El rayo y la maestra
Hermanados en las letras
En poco tiempo partieron dos activistas diferentes pero hermanados en la letra, el magisterio y la participación política, cada uno con su propia intensidad: Rafael Ramírez Heredia y Ana Rosa González Fuente.
Horas trágicas, difíciles, angustiantes, melancólicas vive el cronista que relata lo que sucede con los amigos, los compañeros, los famosos que se van.

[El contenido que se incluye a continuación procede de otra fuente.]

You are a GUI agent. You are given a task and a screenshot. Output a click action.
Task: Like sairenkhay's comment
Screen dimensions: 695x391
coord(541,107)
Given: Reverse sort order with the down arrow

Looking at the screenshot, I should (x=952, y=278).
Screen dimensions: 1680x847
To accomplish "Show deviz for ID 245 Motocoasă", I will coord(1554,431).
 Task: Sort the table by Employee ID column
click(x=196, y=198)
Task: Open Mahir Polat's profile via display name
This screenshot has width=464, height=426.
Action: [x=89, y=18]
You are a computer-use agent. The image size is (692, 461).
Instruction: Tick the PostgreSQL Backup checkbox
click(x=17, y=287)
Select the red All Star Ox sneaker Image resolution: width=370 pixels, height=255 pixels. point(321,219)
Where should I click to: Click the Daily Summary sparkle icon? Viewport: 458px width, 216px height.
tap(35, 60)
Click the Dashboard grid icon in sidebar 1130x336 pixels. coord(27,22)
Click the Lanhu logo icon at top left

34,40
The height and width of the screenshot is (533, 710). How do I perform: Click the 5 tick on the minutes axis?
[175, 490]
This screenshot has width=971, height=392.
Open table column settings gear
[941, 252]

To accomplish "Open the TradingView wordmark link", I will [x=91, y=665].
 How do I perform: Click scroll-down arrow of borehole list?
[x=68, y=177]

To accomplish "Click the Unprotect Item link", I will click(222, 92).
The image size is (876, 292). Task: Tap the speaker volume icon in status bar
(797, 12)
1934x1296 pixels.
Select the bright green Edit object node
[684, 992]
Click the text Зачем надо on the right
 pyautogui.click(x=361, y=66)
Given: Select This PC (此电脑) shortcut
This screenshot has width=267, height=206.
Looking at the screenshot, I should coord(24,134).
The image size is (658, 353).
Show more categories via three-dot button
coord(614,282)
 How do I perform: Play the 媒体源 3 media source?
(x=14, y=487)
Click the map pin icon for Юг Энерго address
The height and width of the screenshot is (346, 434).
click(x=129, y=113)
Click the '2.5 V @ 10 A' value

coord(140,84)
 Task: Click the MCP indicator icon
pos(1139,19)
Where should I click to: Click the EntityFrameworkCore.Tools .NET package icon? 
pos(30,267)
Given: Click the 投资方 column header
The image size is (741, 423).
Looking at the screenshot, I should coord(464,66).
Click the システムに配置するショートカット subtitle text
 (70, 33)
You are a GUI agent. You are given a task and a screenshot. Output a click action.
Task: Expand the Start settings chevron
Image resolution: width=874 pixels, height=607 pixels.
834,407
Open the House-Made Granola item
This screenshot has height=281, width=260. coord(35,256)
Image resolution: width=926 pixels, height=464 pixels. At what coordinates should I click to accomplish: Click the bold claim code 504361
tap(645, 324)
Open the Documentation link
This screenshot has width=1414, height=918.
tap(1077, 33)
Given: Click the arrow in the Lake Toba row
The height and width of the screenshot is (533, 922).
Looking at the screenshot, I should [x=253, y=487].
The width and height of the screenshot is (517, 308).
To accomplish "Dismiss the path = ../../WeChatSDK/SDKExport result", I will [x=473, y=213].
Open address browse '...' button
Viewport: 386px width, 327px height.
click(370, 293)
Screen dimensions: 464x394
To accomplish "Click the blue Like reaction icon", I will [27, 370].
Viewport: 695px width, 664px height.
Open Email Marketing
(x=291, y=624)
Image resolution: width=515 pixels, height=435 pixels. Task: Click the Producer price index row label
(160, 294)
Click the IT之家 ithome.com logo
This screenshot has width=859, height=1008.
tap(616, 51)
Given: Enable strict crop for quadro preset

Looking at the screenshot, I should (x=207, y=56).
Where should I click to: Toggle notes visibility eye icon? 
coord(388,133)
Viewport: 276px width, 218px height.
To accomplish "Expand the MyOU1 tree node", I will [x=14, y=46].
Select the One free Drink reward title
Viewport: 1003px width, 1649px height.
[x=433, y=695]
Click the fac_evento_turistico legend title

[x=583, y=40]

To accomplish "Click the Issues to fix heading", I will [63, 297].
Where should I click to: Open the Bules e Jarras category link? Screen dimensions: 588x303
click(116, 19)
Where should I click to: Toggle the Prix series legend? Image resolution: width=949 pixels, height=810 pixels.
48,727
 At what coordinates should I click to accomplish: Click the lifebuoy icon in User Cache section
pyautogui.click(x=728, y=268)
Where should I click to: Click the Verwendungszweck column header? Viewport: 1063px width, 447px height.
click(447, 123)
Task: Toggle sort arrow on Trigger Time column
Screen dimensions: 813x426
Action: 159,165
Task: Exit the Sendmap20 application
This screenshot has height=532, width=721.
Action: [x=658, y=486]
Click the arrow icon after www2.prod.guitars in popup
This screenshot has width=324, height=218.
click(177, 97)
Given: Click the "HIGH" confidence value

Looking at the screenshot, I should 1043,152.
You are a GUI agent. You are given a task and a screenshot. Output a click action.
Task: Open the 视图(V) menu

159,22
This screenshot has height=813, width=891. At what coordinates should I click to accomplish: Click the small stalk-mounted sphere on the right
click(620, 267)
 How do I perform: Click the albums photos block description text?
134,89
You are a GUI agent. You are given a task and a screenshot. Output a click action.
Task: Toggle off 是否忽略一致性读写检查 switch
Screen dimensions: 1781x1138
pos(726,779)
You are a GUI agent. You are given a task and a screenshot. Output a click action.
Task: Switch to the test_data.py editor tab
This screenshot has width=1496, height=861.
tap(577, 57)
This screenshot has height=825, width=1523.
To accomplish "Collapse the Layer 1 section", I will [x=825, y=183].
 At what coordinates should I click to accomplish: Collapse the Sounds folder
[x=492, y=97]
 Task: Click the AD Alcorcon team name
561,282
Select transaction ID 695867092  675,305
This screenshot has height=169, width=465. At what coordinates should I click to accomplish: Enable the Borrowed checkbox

No es posible, en ocasiones, hacer un balance ecuánime, lógico, equilibrado. Más bien afloran los sentimientos, las parcialidades, los recuerdos agolpados. Pero eso mismo le da sabor a lo contado y le imprime un sello personal y, sin duda, vivencial.
Claroscuros necesarios
Estamos hablando de Rafael Ramírez Heredia, escritor nato y polivalente, y Ana Rosa González Fuente, quien desde siempre militó en un sinfín de causas, pero tenía como actividad principal la reivindicación del magisterio, siempre tan vituperado.
A Rafael lo conocí en un momento difícil: estábamos en diferentes grupos culturales. Él ligado a Hernán Lara Zavala, Ignacio Solares y otros, mientras que yo en El Búho de Excélsior, con René Avilés Fabila. No había una buena relación, hay que decirlo, entre ambas corrientes.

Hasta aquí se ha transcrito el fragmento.